Machine learning over-fitting caused by data scarcity greatly limits the application of machine learning for molecules. Due to manufacturing processes difference, big data is not always rendered available through computational chemistry methods for some tasks, causing data scarcity problem for machine learning algorithms. Here we propose to extract the natural features of molecular structures and rationally distort them to augment the data availability. This method allows a machine learning project to leverage the powerful fit of physics-informed augmentation for providing significant boost to predictive accuracy. Successfully verified by the prediction of rejection rate and flux of thin film polyamide nanofiltration membranes, with the relative error dropping from 16.34% to 6.71% and the coefficient of determination rising from 0.16 to 0.75, the proposed deep spatial learning with molecular vibration is widely instructive for molecular science.

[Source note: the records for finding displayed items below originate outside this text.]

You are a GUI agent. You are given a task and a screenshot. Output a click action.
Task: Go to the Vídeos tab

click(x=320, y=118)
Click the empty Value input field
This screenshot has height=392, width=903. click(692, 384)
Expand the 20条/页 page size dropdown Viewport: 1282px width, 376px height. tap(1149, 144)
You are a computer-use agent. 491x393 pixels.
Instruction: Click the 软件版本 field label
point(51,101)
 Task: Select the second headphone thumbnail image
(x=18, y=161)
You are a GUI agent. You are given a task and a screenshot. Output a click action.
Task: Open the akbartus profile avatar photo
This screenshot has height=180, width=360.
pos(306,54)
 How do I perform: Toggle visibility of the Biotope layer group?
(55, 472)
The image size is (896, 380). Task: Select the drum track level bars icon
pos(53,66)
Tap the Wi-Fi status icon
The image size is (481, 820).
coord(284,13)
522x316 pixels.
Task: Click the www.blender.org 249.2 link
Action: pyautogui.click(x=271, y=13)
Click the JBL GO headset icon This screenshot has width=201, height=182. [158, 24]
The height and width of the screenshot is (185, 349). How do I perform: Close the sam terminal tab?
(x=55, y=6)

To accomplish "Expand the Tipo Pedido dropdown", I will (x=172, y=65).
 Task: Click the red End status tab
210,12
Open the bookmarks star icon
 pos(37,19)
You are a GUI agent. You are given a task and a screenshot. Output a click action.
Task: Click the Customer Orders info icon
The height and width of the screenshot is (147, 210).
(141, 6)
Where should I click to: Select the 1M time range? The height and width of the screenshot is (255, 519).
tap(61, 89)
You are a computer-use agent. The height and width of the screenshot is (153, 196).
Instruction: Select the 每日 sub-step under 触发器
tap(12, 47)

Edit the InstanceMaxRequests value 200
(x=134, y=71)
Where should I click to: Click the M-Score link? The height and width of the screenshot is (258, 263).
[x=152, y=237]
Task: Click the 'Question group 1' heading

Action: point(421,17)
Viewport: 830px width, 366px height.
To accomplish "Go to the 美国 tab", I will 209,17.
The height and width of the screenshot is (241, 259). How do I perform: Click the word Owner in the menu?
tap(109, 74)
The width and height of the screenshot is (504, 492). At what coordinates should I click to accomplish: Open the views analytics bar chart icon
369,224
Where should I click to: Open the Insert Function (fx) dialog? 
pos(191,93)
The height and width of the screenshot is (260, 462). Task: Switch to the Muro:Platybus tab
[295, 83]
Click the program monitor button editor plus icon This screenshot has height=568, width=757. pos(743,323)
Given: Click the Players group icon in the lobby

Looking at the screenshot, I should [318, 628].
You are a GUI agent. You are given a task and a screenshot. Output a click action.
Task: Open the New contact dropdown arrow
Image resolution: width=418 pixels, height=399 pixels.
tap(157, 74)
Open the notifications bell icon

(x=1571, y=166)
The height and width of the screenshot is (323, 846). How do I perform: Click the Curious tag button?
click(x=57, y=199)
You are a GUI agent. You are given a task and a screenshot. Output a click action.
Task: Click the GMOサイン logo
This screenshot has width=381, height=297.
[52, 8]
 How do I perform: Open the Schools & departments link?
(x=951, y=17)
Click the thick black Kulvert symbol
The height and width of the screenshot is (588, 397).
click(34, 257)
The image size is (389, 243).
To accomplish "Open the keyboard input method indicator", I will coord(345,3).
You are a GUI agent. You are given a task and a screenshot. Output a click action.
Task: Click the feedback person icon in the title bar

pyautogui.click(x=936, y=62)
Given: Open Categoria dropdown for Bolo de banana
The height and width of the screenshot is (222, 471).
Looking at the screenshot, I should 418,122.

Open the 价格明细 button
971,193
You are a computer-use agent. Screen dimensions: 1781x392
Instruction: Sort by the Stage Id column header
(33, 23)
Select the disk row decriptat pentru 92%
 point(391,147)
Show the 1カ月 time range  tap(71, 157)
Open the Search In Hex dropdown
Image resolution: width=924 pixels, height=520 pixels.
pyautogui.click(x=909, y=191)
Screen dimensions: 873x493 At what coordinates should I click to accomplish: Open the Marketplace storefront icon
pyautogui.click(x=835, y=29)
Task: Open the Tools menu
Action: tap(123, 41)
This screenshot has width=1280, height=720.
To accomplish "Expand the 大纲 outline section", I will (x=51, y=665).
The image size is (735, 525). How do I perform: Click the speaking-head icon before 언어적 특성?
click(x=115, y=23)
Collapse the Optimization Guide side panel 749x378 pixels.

Experimental comparison unequivocally demonstrates its superiority over common learning algorithms.

Yingtao Luo, Xuefeng Zhu

In quantum mechanics, a norm squared wave function can be interpreted as the probability density that describes the likelihood of a particle to be measured in a given position or momentum. This statistical property is at the core of the microcosmos. Meanwhile, machine learning inverse design of materials raised intensive attention, resulting in various intelligent systems for matter engineering. Here, inspired by quantum theory, we propose a probabilistic deep learning paradigm for the inverse design of functional meta-structures. Our probability-density-based neural network (PDN) can accurately capture all plausible meta-structures to meet the desired performances. Local maxima in probability density distribution correspond to the most likely candidates. We verify this approach by designing multiple meta-structures for each targeted transmission spectrum to enrich design choices.